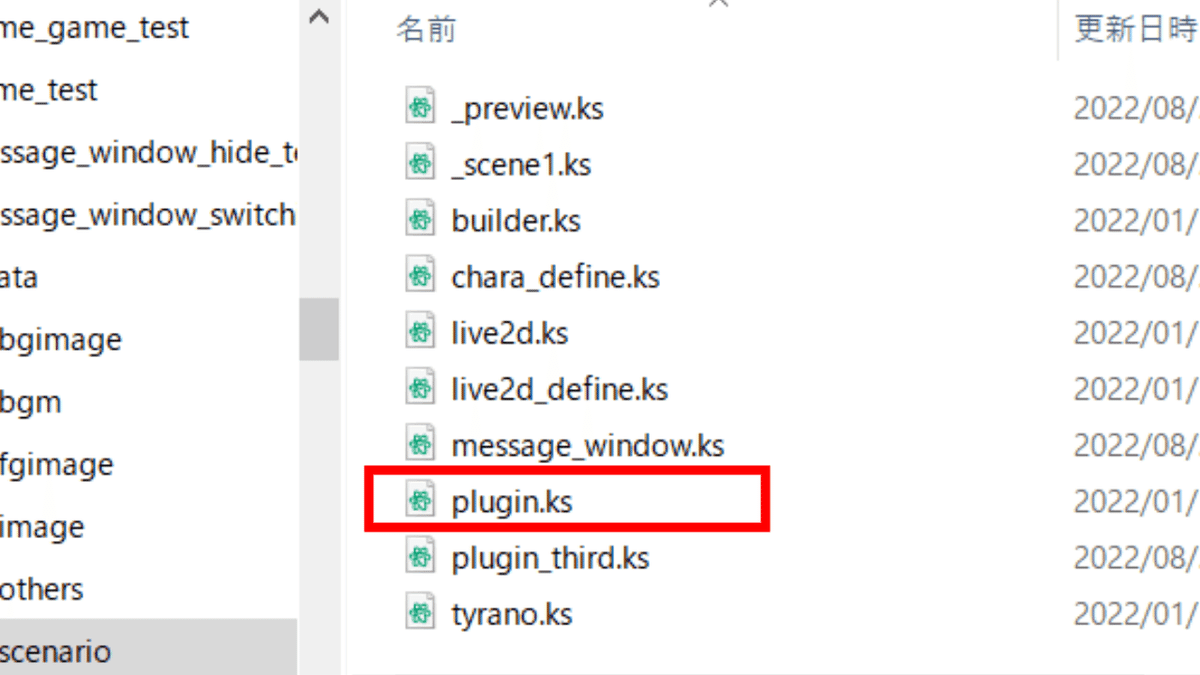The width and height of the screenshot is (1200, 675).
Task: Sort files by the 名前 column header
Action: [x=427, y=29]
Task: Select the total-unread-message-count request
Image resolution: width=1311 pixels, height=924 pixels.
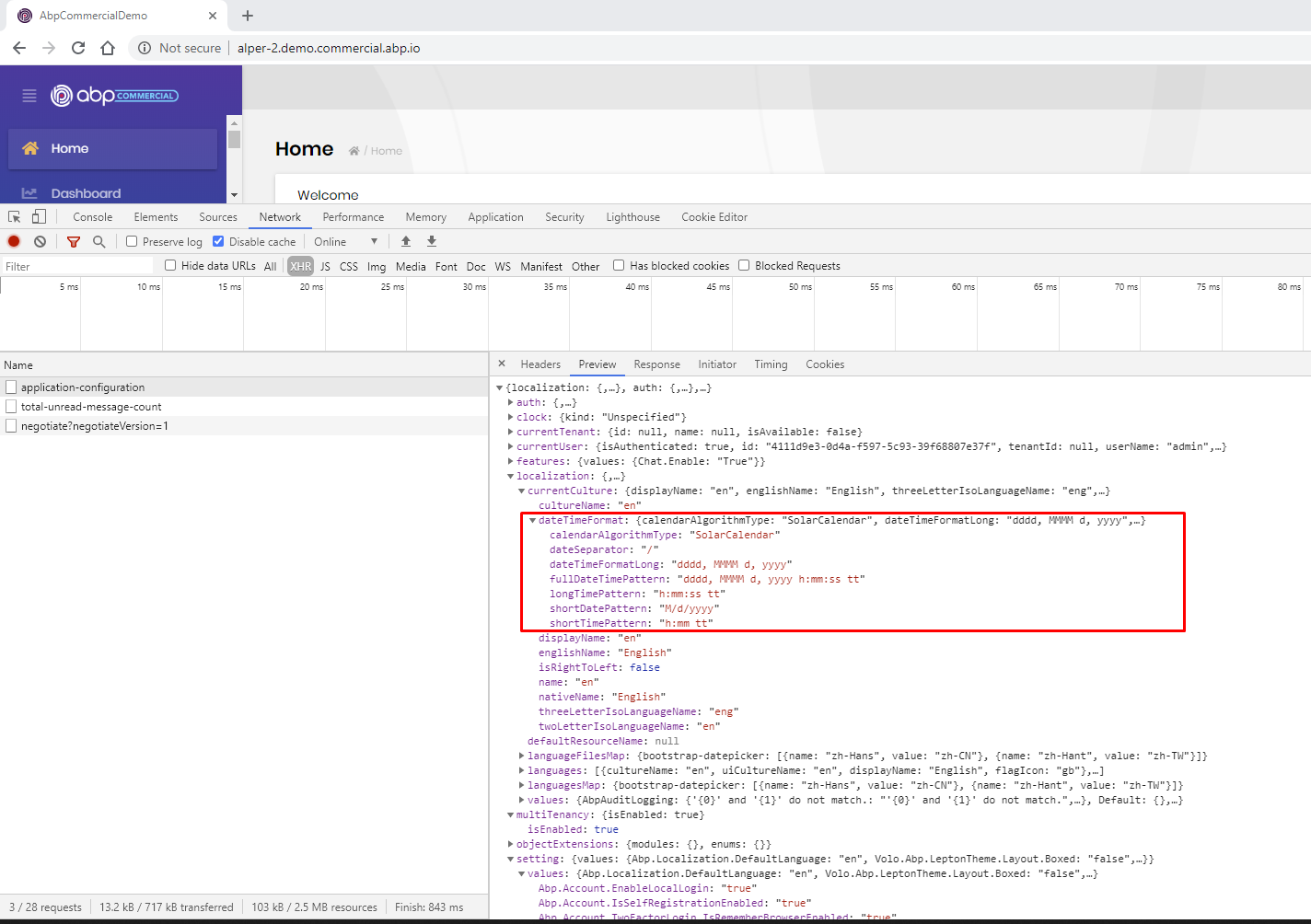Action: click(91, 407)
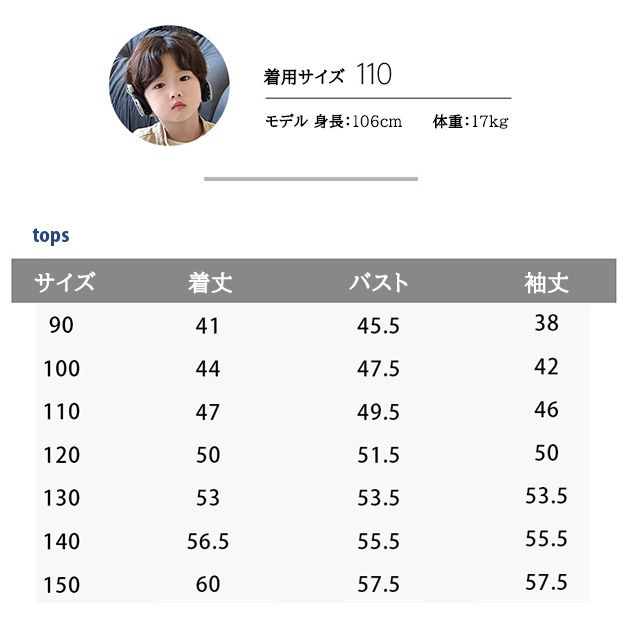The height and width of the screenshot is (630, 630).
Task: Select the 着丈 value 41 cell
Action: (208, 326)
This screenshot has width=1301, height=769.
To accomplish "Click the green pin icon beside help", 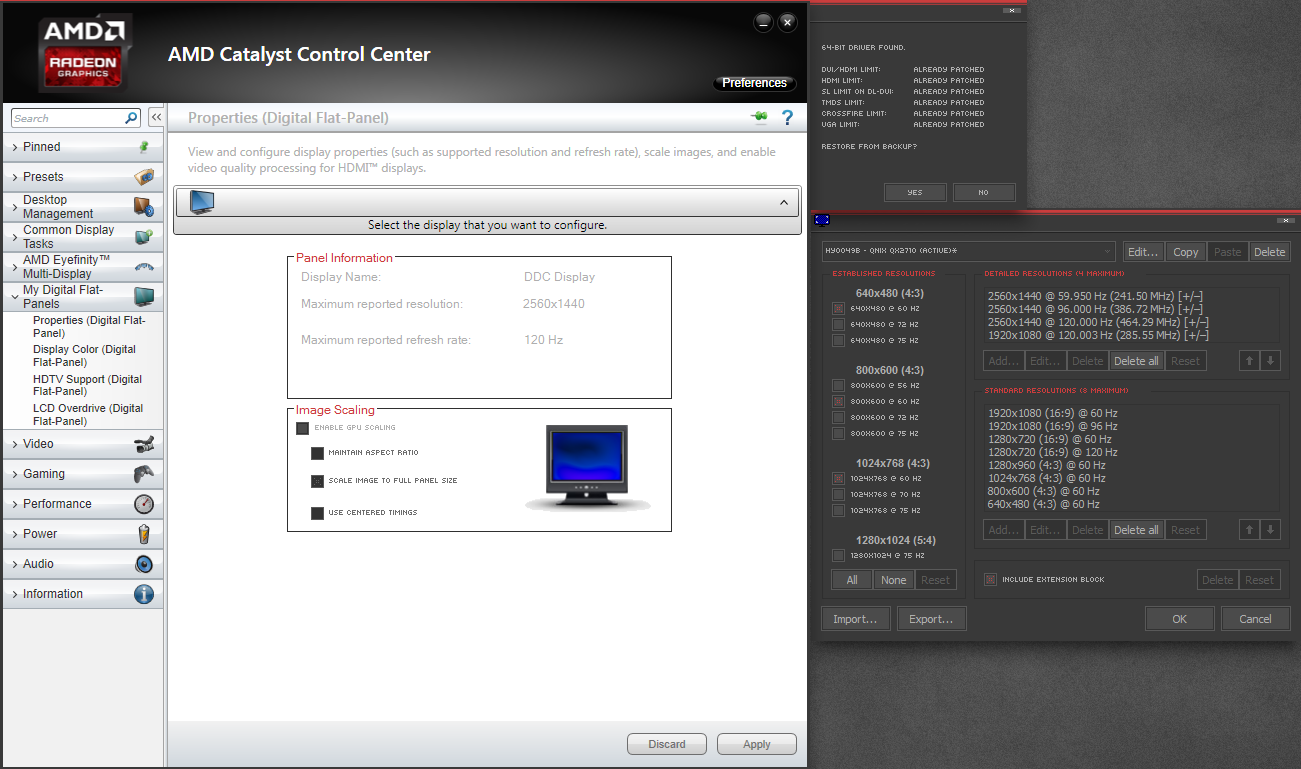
□ □ □ □ □ □ □
▶ Task brief
Switch "pixels" to "px" throughout the records above. Give all the records again with nothing else changed, and leave out the pictures.

▶ Worked solution
The width and height of the screenshot is (1200, 675).
Task: Sort files by the 名前 column header
Action: [x=427, y=29]
Task: Select the total-unread-message-count request
Image resolution: width=1311 px, height=924 px.
Action: click(91, 407)
The height and width of the screenshot is (630, 630).
Task: Select the 着丈 value 41 cell
Action: (208, 326)
This screenshot has width=1301, height=769.
To accomplish "Click the green pin icon beside help", 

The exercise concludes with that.